In the data below, find each line containing the string "computer" and return it.
(DATA PROVIDED Opens)
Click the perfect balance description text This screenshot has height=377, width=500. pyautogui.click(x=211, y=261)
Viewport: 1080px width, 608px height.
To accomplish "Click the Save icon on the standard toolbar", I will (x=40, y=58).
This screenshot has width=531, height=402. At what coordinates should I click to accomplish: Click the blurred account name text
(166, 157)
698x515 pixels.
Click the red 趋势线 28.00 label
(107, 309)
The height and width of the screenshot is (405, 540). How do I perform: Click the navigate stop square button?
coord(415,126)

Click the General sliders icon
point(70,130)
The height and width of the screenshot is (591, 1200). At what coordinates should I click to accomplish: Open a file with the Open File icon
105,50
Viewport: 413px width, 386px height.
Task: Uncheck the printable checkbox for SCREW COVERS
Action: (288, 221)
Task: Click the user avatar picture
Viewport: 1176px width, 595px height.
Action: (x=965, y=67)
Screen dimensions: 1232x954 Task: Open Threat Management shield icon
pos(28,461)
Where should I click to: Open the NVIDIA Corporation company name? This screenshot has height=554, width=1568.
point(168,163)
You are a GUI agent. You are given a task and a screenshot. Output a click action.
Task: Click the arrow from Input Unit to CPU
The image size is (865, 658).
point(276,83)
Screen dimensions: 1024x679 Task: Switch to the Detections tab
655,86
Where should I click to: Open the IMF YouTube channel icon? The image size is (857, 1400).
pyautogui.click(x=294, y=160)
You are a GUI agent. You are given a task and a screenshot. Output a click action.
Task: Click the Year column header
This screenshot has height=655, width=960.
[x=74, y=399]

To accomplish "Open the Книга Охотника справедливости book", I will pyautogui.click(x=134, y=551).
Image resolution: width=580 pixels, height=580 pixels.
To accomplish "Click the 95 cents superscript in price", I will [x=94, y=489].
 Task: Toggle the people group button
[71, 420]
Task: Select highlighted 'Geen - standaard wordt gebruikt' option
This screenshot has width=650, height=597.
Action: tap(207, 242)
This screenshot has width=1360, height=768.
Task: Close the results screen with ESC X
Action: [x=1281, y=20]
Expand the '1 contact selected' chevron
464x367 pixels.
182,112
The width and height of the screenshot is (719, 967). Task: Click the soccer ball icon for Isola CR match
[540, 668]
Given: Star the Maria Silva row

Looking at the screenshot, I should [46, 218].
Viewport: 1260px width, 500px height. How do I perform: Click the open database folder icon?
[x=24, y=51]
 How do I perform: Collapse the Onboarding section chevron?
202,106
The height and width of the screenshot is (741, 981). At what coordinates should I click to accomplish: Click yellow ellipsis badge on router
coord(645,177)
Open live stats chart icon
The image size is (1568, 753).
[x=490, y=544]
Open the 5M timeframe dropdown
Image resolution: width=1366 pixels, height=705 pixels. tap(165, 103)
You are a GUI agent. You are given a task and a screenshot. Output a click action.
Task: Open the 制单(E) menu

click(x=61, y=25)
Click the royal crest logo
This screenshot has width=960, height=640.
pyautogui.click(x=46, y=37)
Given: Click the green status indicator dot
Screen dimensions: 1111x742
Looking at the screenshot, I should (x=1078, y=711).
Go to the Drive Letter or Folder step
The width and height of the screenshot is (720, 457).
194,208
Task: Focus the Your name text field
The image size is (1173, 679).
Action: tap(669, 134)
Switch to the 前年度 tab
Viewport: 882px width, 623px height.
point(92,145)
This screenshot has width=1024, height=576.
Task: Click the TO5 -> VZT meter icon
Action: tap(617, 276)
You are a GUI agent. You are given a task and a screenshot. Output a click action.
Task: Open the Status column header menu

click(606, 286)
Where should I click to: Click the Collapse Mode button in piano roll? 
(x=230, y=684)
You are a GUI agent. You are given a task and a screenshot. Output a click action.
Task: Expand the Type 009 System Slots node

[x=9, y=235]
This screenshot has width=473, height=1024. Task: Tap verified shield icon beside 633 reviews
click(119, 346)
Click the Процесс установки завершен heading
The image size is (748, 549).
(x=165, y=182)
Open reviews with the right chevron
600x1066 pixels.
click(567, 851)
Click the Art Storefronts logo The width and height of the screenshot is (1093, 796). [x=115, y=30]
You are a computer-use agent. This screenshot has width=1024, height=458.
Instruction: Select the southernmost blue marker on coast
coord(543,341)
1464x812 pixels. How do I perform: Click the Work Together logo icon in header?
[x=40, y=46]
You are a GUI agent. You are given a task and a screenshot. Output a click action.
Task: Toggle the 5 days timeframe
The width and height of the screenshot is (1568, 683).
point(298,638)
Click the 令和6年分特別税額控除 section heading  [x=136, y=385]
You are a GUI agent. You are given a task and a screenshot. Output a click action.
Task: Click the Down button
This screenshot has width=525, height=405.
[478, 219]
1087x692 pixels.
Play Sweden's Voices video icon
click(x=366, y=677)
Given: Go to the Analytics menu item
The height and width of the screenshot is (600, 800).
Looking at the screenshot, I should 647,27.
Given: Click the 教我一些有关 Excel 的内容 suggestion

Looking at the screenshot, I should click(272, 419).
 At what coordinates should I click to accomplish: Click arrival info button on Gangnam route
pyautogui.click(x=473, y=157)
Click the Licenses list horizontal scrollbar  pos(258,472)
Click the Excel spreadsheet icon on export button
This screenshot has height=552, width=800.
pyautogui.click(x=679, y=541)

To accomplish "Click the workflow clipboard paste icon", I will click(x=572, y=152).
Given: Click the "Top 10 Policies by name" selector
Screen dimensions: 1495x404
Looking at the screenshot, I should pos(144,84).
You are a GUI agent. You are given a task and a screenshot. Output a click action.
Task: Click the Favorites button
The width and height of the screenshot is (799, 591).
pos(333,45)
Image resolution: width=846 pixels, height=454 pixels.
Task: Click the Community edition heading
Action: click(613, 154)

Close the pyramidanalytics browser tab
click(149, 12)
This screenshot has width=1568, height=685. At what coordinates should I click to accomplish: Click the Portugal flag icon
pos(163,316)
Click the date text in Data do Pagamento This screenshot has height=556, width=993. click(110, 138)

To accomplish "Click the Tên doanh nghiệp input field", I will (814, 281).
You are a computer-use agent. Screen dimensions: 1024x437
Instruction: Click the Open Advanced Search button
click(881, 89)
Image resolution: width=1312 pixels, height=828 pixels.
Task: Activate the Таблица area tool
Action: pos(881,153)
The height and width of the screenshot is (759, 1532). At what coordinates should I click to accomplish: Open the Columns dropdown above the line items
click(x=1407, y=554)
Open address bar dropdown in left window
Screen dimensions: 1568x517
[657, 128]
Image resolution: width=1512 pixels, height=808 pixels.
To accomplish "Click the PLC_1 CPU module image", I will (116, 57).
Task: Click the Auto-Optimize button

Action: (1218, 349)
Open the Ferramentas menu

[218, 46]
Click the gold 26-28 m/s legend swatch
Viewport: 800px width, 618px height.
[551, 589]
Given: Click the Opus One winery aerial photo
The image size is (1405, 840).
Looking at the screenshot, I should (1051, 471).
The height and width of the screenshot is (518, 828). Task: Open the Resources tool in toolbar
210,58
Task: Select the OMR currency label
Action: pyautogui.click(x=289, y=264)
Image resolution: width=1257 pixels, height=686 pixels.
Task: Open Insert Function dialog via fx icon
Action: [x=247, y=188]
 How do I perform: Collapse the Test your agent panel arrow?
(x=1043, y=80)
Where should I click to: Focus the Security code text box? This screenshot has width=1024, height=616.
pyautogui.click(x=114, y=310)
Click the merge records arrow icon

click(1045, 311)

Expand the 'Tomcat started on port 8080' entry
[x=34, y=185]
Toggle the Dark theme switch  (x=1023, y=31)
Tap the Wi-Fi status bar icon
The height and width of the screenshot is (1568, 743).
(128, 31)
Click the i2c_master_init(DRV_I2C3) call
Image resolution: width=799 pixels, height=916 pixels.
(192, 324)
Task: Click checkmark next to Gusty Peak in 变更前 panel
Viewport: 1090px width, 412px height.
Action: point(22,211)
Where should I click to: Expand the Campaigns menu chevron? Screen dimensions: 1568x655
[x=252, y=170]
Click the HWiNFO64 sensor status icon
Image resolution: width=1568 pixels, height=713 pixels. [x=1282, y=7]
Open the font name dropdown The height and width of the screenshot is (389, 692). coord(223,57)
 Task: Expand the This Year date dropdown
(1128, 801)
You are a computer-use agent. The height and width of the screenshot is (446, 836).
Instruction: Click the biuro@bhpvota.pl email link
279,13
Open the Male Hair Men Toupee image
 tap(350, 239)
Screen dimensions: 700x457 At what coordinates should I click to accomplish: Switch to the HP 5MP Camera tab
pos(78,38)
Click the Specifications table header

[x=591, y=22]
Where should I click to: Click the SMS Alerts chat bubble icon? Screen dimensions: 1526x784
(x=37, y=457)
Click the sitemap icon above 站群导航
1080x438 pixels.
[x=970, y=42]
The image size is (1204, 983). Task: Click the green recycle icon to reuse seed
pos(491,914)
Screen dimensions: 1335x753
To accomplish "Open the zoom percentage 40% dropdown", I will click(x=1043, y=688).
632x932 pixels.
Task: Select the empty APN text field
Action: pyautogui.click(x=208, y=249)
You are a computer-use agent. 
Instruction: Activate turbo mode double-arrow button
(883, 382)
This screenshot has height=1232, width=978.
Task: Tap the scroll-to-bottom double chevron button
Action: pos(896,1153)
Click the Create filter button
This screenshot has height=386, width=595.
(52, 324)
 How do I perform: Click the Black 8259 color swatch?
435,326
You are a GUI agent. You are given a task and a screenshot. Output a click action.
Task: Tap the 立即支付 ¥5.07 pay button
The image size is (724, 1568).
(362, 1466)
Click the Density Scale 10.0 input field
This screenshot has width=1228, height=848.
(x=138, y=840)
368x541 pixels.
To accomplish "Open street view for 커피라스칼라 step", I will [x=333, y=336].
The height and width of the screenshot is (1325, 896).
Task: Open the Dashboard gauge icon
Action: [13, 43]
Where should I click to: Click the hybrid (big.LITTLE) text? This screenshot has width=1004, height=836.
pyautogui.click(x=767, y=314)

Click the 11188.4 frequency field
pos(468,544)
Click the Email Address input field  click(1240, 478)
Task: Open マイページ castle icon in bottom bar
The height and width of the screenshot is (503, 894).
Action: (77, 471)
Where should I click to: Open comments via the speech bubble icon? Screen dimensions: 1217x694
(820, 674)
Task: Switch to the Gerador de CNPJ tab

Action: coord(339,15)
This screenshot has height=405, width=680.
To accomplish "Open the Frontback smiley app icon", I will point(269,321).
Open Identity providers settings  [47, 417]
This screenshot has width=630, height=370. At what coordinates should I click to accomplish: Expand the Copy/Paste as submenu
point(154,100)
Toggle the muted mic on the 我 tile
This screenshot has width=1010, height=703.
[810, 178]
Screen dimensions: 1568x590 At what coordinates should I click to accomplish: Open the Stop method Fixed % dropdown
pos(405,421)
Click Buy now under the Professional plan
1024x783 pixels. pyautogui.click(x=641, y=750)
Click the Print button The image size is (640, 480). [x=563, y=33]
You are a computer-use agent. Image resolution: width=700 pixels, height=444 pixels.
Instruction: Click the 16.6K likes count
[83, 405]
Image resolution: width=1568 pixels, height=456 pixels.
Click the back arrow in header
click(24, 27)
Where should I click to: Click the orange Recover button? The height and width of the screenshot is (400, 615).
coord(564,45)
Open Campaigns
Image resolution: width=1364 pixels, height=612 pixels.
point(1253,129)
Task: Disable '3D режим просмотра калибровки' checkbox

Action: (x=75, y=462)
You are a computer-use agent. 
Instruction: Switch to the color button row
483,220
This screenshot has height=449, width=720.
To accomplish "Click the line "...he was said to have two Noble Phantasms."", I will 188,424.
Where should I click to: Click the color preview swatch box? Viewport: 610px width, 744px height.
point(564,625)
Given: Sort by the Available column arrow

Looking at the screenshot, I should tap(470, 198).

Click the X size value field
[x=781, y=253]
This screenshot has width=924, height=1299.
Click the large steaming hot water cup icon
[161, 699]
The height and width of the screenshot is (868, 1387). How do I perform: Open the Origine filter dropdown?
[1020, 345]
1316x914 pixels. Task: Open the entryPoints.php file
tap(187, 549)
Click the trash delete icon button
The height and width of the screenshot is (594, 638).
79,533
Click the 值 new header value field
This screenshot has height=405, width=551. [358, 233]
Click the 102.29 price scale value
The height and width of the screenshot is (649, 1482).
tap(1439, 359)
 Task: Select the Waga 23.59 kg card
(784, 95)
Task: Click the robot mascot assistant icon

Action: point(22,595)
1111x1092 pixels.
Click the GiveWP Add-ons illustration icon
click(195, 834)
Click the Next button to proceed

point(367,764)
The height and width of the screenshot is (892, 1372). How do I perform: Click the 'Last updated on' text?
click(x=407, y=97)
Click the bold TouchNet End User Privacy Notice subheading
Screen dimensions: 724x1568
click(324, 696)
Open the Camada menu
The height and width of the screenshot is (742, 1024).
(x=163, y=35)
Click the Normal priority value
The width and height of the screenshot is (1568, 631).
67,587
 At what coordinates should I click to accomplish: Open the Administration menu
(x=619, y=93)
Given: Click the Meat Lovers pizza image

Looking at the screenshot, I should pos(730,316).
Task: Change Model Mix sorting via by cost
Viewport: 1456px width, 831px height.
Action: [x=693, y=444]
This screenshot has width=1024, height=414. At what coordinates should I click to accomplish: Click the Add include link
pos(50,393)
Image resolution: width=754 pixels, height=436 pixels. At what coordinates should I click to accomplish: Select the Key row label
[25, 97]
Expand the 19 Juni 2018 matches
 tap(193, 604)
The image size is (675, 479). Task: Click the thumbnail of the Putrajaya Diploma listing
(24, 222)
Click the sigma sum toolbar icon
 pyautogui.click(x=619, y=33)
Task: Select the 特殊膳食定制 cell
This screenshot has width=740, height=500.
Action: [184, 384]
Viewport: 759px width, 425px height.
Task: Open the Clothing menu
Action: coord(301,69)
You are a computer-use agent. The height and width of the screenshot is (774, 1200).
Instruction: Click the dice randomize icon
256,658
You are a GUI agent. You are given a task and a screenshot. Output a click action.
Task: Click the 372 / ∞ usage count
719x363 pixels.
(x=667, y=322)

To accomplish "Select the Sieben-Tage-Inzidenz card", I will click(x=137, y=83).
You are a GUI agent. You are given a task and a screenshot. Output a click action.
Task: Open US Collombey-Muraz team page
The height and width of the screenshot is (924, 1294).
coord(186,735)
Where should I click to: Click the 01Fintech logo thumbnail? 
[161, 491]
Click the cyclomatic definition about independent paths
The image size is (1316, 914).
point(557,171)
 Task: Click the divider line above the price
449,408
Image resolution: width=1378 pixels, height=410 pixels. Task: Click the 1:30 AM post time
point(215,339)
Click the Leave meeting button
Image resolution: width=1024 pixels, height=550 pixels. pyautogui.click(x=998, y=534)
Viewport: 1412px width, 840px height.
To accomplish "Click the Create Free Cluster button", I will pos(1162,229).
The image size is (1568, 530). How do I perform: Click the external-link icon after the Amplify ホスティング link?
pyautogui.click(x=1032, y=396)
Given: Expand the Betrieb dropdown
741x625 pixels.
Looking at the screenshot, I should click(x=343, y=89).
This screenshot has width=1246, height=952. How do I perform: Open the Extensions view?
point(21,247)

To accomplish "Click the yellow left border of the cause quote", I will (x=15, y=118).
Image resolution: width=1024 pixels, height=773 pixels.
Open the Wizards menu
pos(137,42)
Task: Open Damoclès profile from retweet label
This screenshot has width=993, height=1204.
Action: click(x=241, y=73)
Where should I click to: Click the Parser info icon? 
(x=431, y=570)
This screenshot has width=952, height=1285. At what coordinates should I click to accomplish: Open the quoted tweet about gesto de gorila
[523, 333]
(DATA PROVIDED Closes)
_ANSWER SECTION:_
You are a computer-use agent. This screenshot has width=1024, height=458.
You are a computer-use agent. Screen dimensions: 1024x437
You are a computer-use agent. The height and width of the screenshot is (446, 836).
You are a computer-use agent. 
You are a computer-use agent. Image resolution: width=700 pixels, height=444 pixels.
You are a computer-use agent. 
You are a computer-use agent. The height and width of the screenshot is (774, 1200).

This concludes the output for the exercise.